INFORMATION GIVEN —
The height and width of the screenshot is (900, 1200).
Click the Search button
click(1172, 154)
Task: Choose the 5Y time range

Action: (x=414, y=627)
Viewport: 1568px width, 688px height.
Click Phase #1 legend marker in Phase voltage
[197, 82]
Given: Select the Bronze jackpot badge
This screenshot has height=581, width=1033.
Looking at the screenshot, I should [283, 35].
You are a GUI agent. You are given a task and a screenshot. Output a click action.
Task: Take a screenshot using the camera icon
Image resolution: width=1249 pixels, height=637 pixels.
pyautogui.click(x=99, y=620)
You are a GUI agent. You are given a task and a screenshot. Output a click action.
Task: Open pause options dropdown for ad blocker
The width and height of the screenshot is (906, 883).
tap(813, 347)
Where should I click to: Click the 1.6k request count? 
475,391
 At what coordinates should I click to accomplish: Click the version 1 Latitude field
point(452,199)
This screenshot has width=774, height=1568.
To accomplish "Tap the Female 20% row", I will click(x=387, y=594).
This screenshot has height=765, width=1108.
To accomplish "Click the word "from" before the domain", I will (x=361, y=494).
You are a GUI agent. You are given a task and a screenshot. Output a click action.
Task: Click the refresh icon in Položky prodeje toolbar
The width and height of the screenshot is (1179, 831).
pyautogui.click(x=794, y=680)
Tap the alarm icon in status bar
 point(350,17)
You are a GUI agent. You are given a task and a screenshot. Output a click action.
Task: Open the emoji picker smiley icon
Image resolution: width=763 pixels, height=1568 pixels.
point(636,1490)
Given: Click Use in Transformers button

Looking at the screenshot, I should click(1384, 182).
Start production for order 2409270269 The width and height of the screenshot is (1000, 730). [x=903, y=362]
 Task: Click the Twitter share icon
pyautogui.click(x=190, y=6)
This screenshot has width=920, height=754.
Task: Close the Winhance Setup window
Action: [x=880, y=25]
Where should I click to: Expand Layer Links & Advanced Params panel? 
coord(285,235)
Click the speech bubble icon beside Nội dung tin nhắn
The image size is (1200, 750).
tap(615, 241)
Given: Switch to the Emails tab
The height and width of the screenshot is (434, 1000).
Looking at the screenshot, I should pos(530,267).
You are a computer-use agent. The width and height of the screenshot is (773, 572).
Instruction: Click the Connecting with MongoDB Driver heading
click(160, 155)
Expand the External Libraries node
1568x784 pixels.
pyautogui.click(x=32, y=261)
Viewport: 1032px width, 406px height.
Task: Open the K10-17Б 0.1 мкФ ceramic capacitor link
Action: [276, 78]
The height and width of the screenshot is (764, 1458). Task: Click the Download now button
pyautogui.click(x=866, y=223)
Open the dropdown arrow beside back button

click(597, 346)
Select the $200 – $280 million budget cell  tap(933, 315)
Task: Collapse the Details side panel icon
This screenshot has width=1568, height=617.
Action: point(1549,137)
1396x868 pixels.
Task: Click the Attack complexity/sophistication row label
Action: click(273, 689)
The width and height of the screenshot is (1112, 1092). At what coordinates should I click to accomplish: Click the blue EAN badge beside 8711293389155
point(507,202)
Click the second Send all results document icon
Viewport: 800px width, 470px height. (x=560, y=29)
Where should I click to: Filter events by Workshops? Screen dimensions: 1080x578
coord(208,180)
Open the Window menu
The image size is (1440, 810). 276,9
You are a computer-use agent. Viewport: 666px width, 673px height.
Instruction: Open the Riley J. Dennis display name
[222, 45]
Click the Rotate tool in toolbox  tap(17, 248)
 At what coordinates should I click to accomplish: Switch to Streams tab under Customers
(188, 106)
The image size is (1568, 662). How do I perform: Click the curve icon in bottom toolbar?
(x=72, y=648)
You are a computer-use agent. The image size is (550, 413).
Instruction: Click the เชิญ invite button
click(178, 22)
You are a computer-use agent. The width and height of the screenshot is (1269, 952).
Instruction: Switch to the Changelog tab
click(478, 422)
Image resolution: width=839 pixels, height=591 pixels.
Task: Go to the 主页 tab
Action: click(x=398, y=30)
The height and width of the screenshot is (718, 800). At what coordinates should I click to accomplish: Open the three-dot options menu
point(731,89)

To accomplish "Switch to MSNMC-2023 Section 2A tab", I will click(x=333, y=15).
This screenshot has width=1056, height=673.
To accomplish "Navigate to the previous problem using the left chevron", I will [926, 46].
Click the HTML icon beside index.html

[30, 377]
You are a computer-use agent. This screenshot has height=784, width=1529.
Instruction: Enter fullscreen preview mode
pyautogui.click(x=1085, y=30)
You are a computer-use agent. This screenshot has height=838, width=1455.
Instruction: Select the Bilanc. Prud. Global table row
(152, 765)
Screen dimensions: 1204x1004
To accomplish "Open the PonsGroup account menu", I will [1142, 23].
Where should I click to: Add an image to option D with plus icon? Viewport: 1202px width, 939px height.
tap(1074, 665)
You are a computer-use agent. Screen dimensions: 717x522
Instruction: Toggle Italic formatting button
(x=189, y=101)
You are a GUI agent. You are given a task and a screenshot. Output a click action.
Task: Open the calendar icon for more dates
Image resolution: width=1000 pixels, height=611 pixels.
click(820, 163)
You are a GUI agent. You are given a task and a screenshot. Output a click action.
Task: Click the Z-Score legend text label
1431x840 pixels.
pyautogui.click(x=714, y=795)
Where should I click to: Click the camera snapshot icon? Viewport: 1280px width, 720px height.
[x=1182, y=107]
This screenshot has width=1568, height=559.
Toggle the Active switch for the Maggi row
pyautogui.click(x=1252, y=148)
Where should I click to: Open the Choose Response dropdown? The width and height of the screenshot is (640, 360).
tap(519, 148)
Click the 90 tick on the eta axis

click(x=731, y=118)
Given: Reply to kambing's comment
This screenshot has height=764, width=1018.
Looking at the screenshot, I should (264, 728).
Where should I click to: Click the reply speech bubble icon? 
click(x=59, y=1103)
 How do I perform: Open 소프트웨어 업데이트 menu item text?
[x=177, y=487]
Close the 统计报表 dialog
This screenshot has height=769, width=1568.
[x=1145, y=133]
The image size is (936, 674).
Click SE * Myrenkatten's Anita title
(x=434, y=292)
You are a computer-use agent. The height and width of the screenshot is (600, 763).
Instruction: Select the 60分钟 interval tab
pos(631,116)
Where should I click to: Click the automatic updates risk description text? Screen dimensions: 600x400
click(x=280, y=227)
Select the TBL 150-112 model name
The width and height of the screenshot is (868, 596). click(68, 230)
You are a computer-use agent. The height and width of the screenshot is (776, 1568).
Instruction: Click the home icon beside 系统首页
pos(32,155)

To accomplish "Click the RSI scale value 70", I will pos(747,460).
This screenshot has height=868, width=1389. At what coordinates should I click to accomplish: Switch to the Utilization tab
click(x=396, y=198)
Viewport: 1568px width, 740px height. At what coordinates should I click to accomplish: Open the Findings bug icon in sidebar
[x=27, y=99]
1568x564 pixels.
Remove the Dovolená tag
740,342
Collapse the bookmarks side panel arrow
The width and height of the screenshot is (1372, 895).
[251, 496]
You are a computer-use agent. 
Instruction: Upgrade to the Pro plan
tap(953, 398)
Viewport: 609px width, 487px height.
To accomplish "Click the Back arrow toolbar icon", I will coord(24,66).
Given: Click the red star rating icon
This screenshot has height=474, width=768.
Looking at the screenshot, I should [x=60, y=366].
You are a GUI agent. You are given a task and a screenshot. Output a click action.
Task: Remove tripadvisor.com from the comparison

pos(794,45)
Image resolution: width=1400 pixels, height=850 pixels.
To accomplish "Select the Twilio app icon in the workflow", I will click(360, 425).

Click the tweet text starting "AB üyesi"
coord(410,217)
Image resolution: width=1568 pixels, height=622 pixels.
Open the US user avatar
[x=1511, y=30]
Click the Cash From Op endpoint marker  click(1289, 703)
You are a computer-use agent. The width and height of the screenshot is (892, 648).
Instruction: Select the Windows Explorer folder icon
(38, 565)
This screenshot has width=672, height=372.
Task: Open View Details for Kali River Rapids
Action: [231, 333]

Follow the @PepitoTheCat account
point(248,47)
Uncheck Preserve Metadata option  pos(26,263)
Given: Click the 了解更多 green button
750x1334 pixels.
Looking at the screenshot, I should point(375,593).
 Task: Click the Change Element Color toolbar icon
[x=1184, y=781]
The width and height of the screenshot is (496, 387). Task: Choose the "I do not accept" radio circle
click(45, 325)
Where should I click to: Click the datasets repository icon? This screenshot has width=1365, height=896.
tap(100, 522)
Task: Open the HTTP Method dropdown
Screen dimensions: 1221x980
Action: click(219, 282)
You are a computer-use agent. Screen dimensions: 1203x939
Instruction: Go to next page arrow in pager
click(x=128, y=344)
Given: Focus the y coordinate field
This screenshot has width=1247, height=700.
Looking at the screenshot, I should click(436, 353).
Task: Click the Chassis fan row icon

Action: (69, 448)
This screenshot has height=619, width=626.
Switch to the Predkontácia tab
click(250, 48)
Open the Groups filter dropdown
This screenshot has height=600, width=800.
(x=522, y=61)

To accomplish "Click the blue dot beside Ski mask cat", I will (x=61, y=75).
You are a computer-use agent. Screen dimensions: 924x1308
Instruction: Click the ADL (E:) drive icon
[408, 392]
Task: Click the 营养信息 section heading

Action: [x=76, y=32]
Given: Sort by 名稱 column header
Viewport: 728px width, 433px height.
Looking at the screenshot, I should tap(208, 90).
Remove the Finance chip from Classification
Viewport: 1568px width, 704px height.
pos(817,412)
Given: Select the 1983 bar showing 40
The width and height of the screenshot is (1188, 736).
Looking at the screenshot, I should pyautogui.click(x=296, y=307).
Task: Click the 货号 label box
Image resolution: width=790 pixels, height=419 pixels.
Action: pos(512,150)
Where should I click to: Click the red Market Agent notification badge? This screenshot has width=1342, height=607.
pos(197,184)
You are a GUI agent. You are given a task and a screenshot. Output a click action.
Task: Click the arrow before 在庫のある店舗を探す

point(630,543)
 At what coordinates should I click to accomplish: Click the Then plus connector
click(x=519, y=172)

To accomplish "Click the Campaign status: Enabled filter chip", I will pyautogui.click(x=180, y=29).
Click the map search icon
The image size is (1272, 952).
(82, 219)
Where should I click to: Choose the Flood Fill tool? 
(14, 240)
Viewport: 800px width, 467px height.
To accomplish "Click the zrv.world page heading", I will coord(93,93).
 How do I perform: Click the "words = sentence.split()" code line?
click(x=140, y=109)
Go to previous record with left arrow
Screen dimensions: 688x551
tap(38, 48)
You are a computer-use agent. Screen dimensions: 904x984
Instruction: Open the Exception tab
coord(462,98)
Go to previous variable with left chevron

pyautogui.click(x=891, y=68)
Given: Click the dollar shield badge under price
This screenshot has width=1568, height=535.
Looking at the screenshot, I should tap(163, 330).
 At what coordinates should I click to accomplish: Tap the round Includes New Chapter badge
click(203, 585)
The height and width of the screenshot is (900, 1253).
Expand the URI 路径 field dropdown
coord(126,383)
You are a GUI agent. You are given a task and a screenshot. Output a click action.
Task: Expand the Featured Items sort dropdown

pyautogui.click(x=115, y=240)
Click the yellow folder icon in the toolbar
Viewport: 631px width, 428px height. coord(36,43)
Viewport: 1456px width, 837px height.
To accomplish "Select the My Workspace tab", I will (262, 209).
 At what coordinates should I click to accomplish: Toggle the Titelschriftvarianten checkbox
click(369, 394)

EXERCISE — Rewrite the lines from the line with "Where should I click to: Filter" to the line with "click(178, 22)", putting "Meetups" in place of "Workshops" and keeping everything else the same.

RESULT FOR THIS TASK —
Where should I click to: Filter events by Meetups? Screen dimensions: 1080x578
coord(208,180)
Open the Window menu
The image size is (1440, 810). 276,9
You are a computer-use agent. Viewport: 666px width, 673px height.
Instruction: Open the Riley J. Dennis display name
[222, 45]
Click the Rotate tool in toolbox  tap(17, 248)
 At what coordinates should I click to accomplish: Switch to Streams tab under Customers
(188, 106)
The image size is (1568, 662). How do I perform: Click the curve icon in bottom toolbar?
(x=72, y=648)
You are a computer-use agent. The image size is (550, 413).
Instruction: Click the เชิญ invite button
click(178, 22)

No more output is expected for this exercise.